Na segunda metade do século XIX, a produção de café no sudeste e a extração de borracha no norte do país impulsionavam a economia, capitalizando e inserindo o Brasil em um processo de modernização mundial. Os portos eram portas de entrada e de saída e deveriam representar a suposta modernidade que aqui se construía.
O saneamento de Santos estava portanto relacionado às questões de interesse nacional, aos quais os interesses locais deveriam submeter-se, o que fez da Câmara Municipal a porta-voz dos inúmeros protestos da cidade.

O engenheiro sanitarista Saturnino de Brito, selecionado para a tarefa após o conturbado processo no qual estavam envolvidos interesses de todas as esferas de poderes, desenvolveu um projeto para a cidade que primeiramente tratava da malha urbana existente e depois criava um suporte para a expansão desta mesma malha em direção à barra. As condições de insalubridade da cidade não estavam apenas relacionadas com a morfologia do território, mas também à tipologia da ocupação, que impedia a adequada ventilação e iluminação das habitações, levando-o a sugerir em seu projeto formas adequadas de ocupação dos lotes.

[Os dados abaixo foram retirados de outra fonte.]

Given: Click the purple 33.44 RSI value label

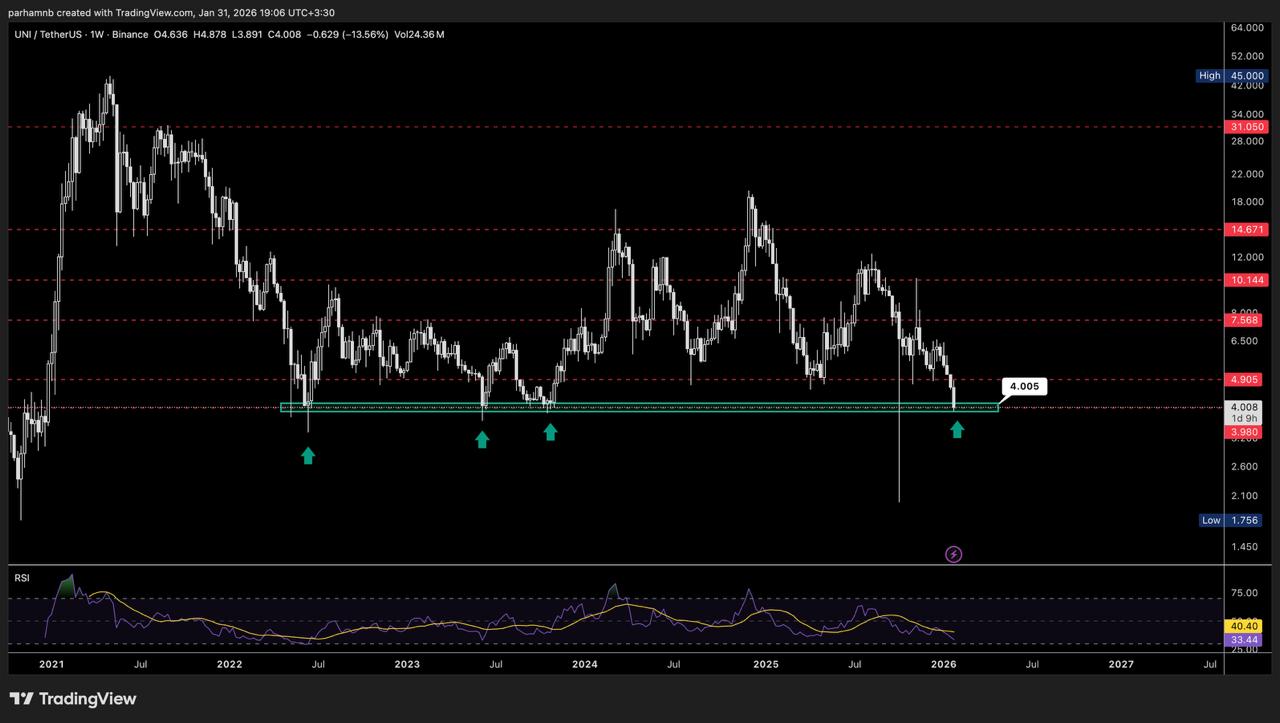Looking at the screenshot, I should (x=1246, y=639).
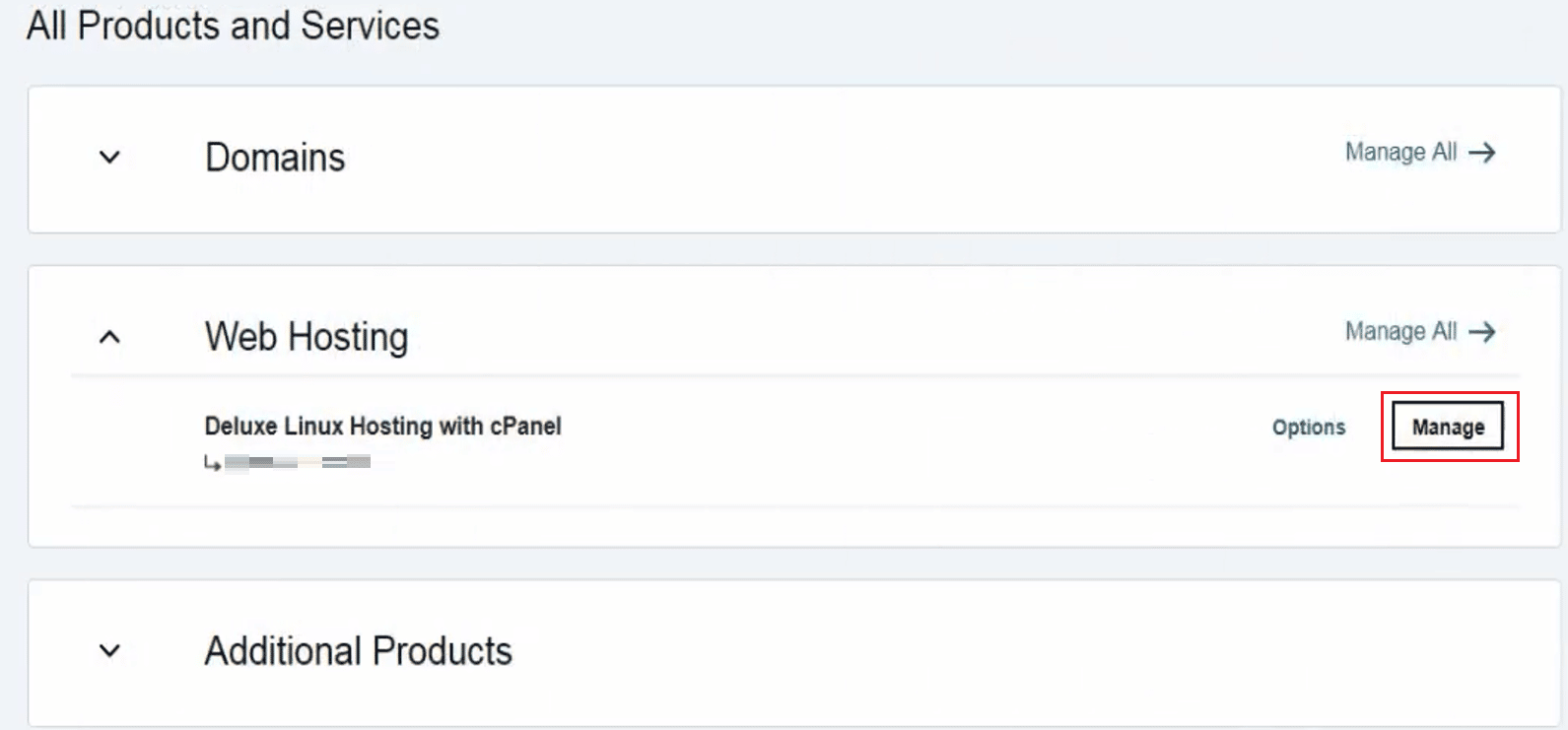Click the Web Hosting section title
This screenshot has width=1568, height=730.
pyautogui.click(x=306, y=337)
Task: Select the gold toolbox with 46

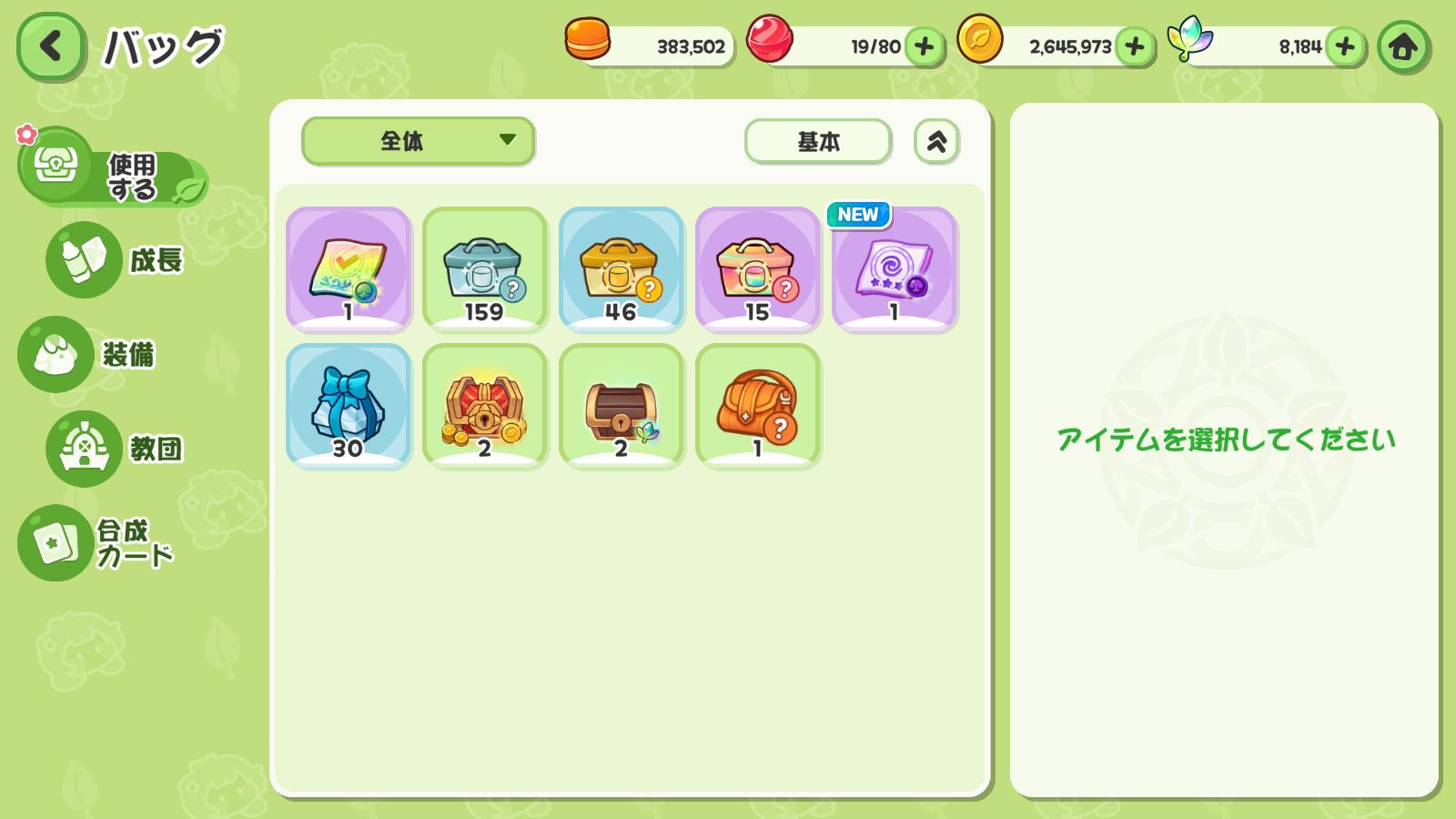Action: point(622,268)
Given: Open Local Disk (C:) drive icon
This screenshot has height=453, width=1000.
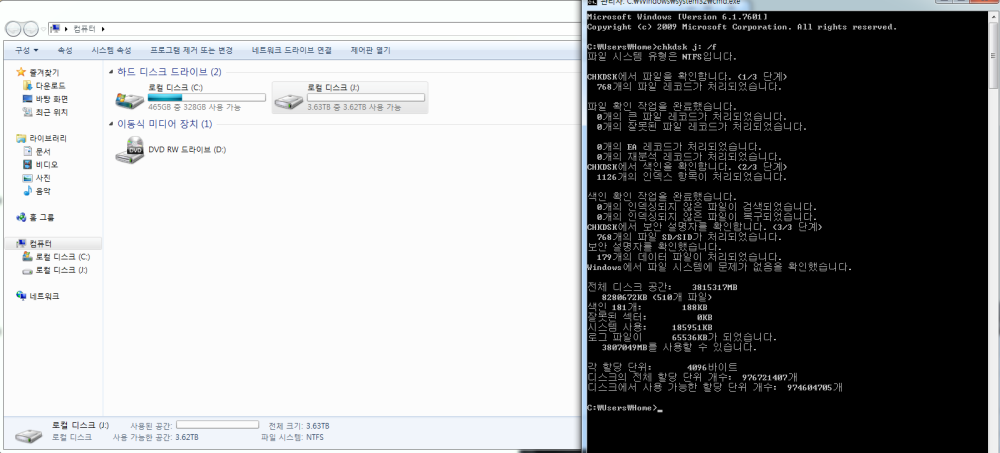Looking at the screenshot, I should 129,98.
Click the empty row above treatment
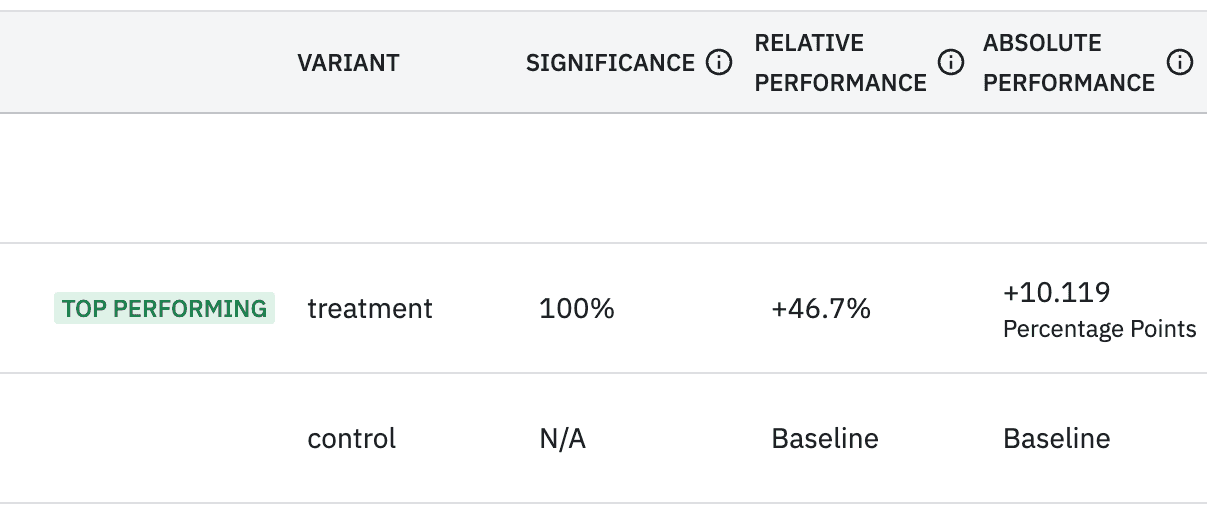This screenshot has width=1207, height=513. 603,178
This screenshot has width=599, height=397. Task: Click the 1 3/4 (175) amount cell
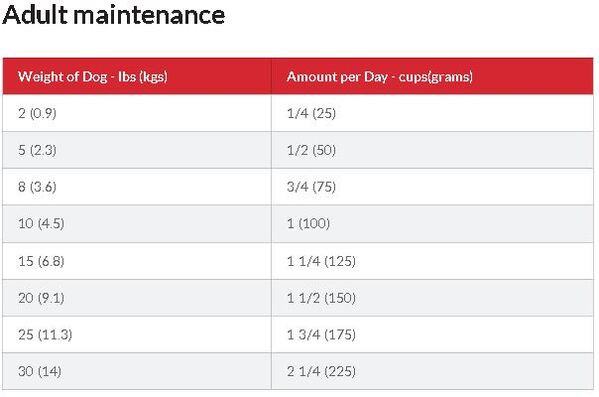click(x=432, y=334)
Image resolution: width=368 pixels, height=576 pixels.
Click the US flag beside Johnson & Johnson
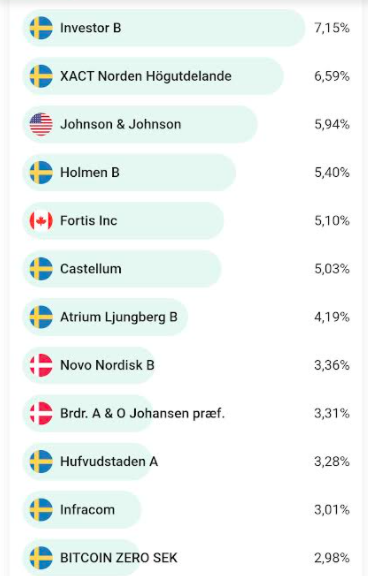click(41, 124)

Como previsto, a malha urbana do território expandiu-se seguindo a lógica das instalações sanitárias já construídas por Brito e sobre a qual o seu projeto urbano constituía apenas uma organização espacial e de "embelezamento" da cidade. Hoje, com o plano e sua malha totalmente ocupados, - mesmo que não realizado a intento, - o projeto de Brito constitui um dos importantes fatores de identidade da cidade, marcado principalmente pelo passeio público na orla e pelos canais que são suas principais referências.